For all the bedraggled look of the mattress-and-sleeping-bag-strewn camp, it has a structure and routine. A food station occupies the center of the park, where donated meals are disbursed, especially pizza and Popeyes chicken. Sympathizers from other states have been calling local shops and pizza parlors and, using their credit cards, ordering food to be delivered to the park.
LIFE IN THE CAMP
There are information stations, a recycling center, a media center where a gasoline generator powers computers. At the east end sits the library, labeled cardboard boxes brimming with donated books: nonfiction, fiction, poetry, legal. There is a lost and found.
A medical station was outfitted with bins holding a broad array of remedies: cough drops, Maalox Maximum Strength, Clorox wipes, bee pollen granules. The main issues have been blisters, including some from handcuffs, and abrasions.
There are also a few therapists. Some out-of-work protesters are depressed. They need someone’s ear.
Elsewhere is a sanitation station, with designated sanitation workers who sweep the park. The park is without toilets, a problem that many of the protesters address by visiting a nearby McDonald’s.

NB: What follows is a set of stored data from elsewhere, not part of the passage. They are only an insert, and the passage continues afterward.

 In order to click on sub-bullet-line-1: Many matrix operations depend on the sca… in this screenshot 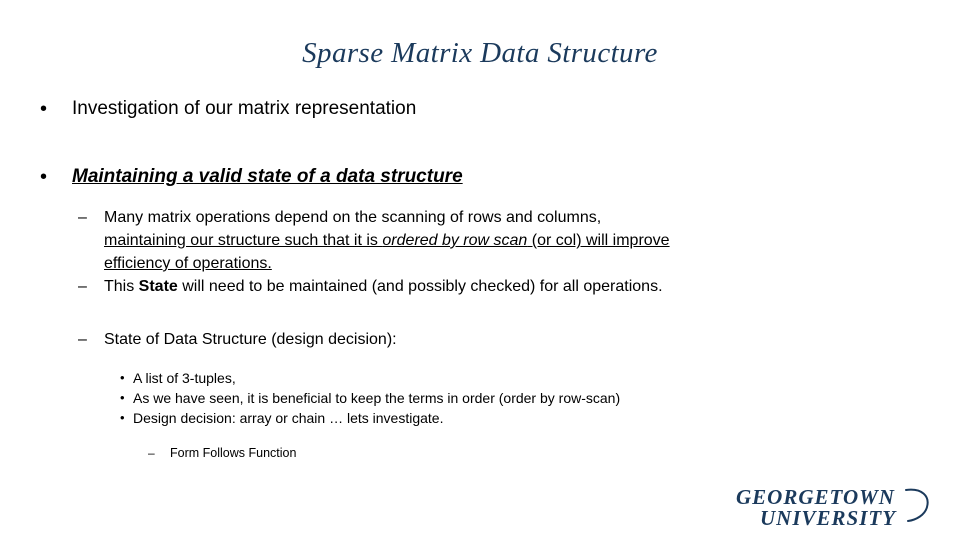, I will do `click(353, 218)`.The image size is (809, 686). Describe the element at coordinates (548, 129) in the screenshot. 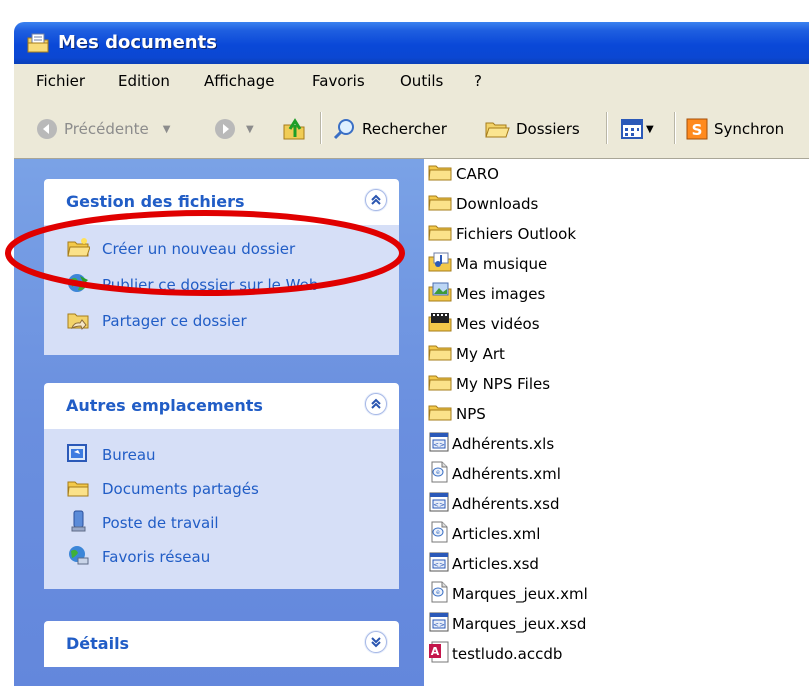

I see `folders-label: Dossiers` at that location.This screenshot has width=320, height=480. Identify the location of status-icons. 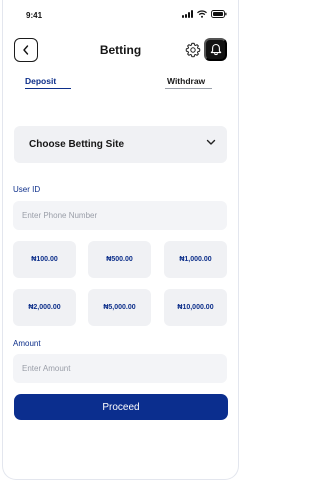
(204, 14).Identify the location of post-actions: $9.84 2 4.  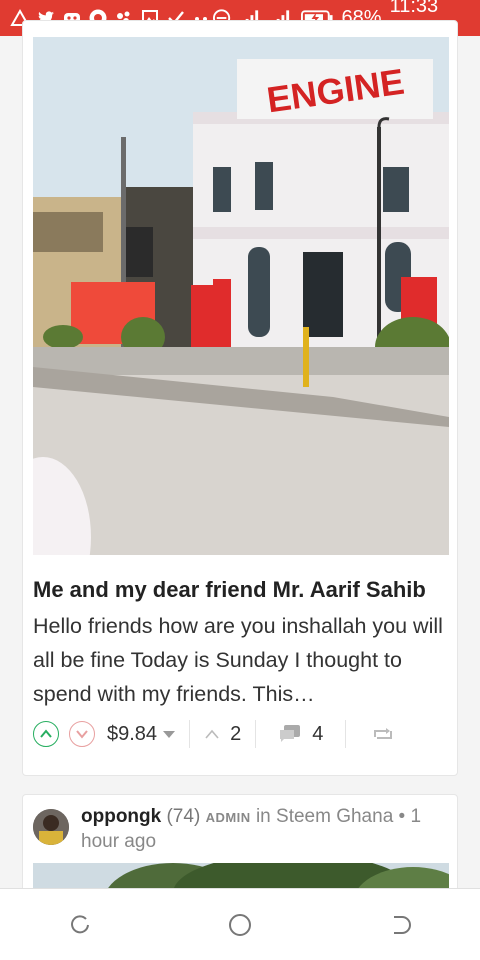
(241, 734).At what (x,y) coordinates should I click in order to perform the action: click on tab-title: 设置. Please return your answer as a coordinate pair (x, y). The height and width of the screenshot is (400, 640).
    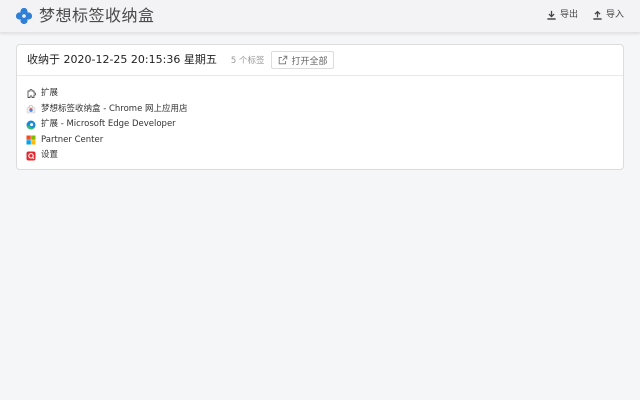
    Looking at the image, I should click on (50, 156).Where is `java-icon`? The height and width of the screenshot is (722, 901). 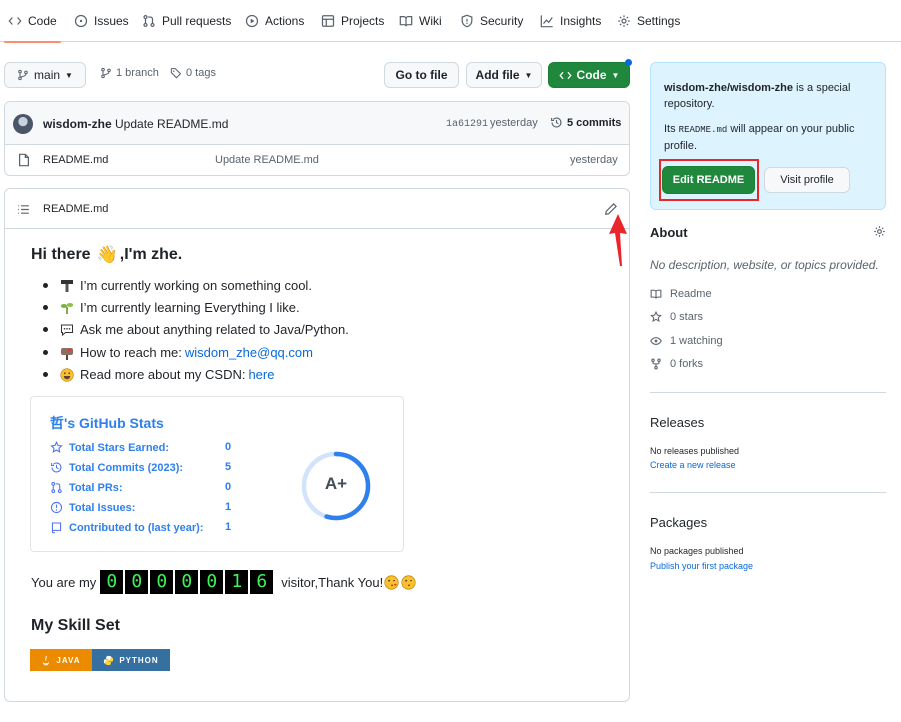
java-icon is located at coordinates (46, 660).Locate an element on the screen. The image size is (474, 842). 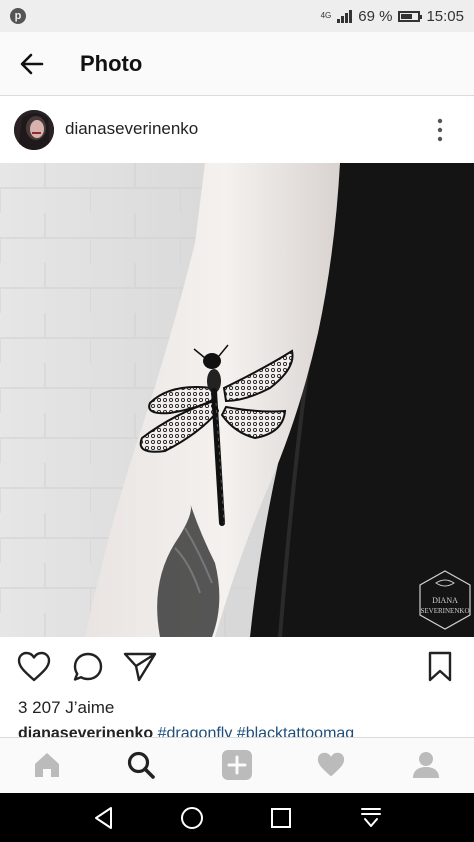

The encampment even has a post-office box, established at a U.P.S. store, and has been receiving a steady flow of supportive letters and packages. Someone from Texas sent a bunch of red bandanas, now draped on the necks of demonstrators. Others have sent camera batteries, granola bars and toothbrushes.
Two General Assembly meetings are held each day to conduct organizational business and work on objectives. “We meet every day to decide what our demands are,” said Hero Vincent, 21, an artist and singer from Charlotte, N.C., who has been here from the beginning.
Not allowed to use amplified sound, the protesters have devised their own means of communication. Each speaker says a sentence, and then everyone else repeats it, so it ripples outward. Decisions must be by consensus. Hand signals convey responses. For instance, holding your palms upward and wiggling your fingers means approval, while holding them downward means disapproval. Level hands mean uncertainty.
People are divided into committees, including town planning, child care, direct action and a de-escalation group charged with keeping things orderly. There have been a few arguments.
When will all this end?
One protester thought when the temperature fell below 50. Others were less sure.
Sid Gurung, 22, a student at the New School who enlisted because he said he was “extremely disappointed and angry that I have no future,” would agree to no timetable. “Our task is important,” he said. “We could be here for months. Our opponents are giants.”
Natasha Lennard and Colin Moynihan contributed reporting.